This quinoa fried rice is a healthy take on traditional fried rice made with protein-packed quinoa. It’s packed with veggies and takes less and 30 minutes to whip up. It’s the perfect weeknight meal.
If you like fried rice, you’re going to fall in love with this quinoa fried “rice” recipe! It’s loaded with veggies, packed with protein and so easy to toss together for a quick weeknight meal.
This recipe came about because 1) fried rice is one of Isaac’s favorite take-out items so I wanted to make a healthy, homemade version and 2) I’m always looking for quick and easy recipes that require grocery store staples we typically have on-hand like quinoa, eggs and frozen veggies.
Want to know the best part of this recipe? It comes together in under 30 minutes! Once the quinoa is cooked and the veggies are sautéed, combine everything in a large skillet, add your sauce ingredients and stir until evenly coated. Then scramble your eggs and serve! Easy enough to whip on a busy weeknight.
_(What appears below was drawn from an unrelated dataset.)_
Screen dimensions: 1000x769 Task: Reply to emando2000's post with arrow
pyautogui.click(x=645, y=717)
Looking for another easy weeknight meals? Check out my other 30 minute recipes.
Don’t get me wrong, I love rice but quinoa packs a punch when it comes to nutrition and is a great substitute for rice in most recipes like this one.
When it comes to overall nutrition, quinoa is a healthier choice than rice, especially white rice which is processed and not considered a whole grain.
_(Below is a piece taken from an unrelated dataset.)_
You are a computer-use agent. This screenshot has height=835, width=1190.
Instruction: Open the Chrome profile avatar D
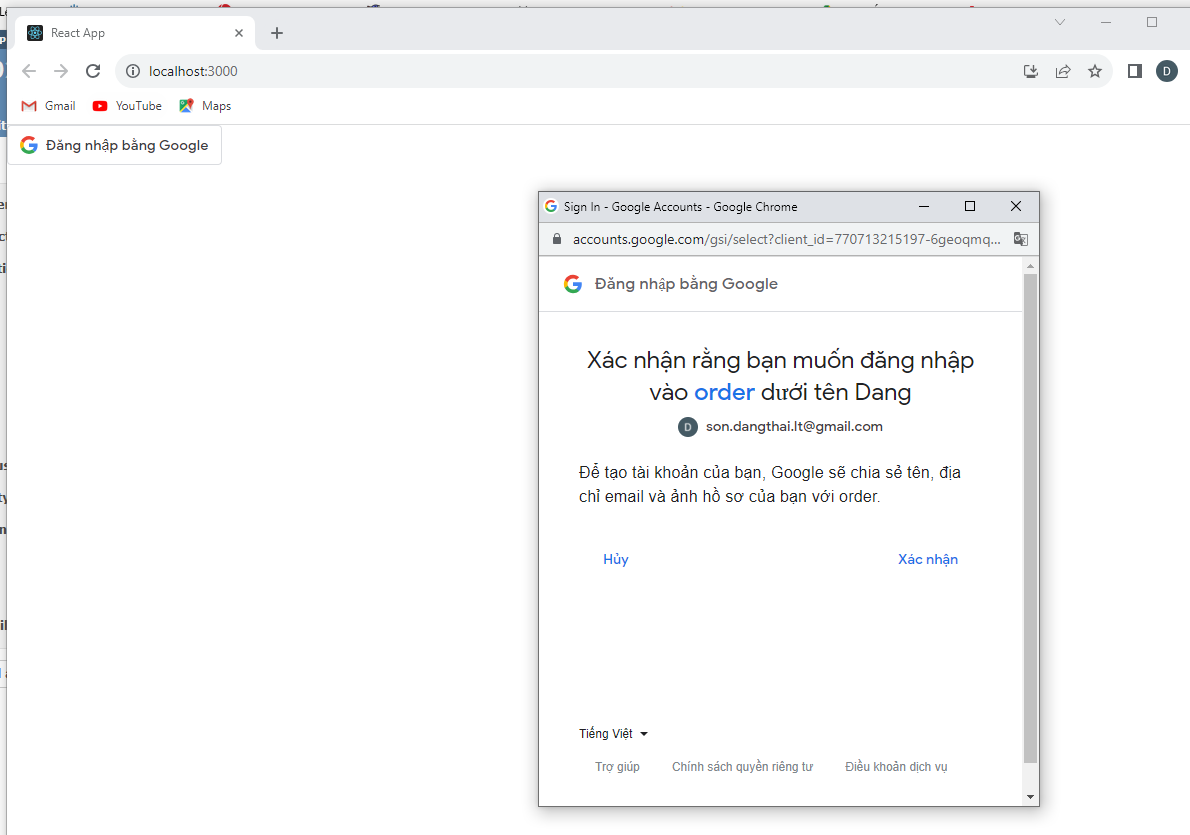(1167, 71)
Quinoa is a complete protein, which means it has all nine essential amino acids including lysine… a rare find when it comes to plant-based foods.
And while the calories are similar, around 200 per cup for quinoa and rice, 1 cup of quinoa has double the amount of protein and fiber than 1 cup of white rice.
Quinoa also has more micronutrients like iron, manganese, phosphorus, magnesium, zinc and calcium. You can learn more about the health benefits of quinoa here.
I like to meal prep quinoa at the beginning of the week and use leftovers in this recipe. Making the perfect batch of quinoa is actually pretty simple.
That’s it! Use the quinoa as directed in the recipe below.
Once your quinoa is cooked, this recipe comes together in minutes:
Saute: Saute your onion, garlic and ginger until fragrant, about 4-5 minutes. Then add the frozen veggies and cook until heated through.
Combine: Stir in the cooked quinoa, tamari, mirin and sambal oelek (if using). Cook until evenly coated, about 2 minutes.
Scramble eggs: Make a well in the center of the quinoa mixture and pour the eggs into the well. Cook and stir until eggs are scrambled and cooked through, about 2-3 minutes.
Serve: Divide the dish between 4 plates and garnish with green onion and drizzle on a little sriracha for extra kick if you’d like. Enjoy!
This recipe has a good amount of protein from the quinoa and eggs, but if you’d like to add more protein, I recommend adding shrimp or chicken! Just add 1 cup cooked shrimp and/or cooked shredded chicken when you add the quinoa in step 3! Tofu, tempeh or edamame would also be delicious additions.
This meal is actually really great for meal prep! You can either prep and store your quinoa, veggies and eggs separately in the fridge or make the dish in full and store it in the fridge. Let the fried quinoa cool slightly and then store in an airtight container in the refrigerator for up to 5 days. I recommend reheating in a skillet on the stovetop.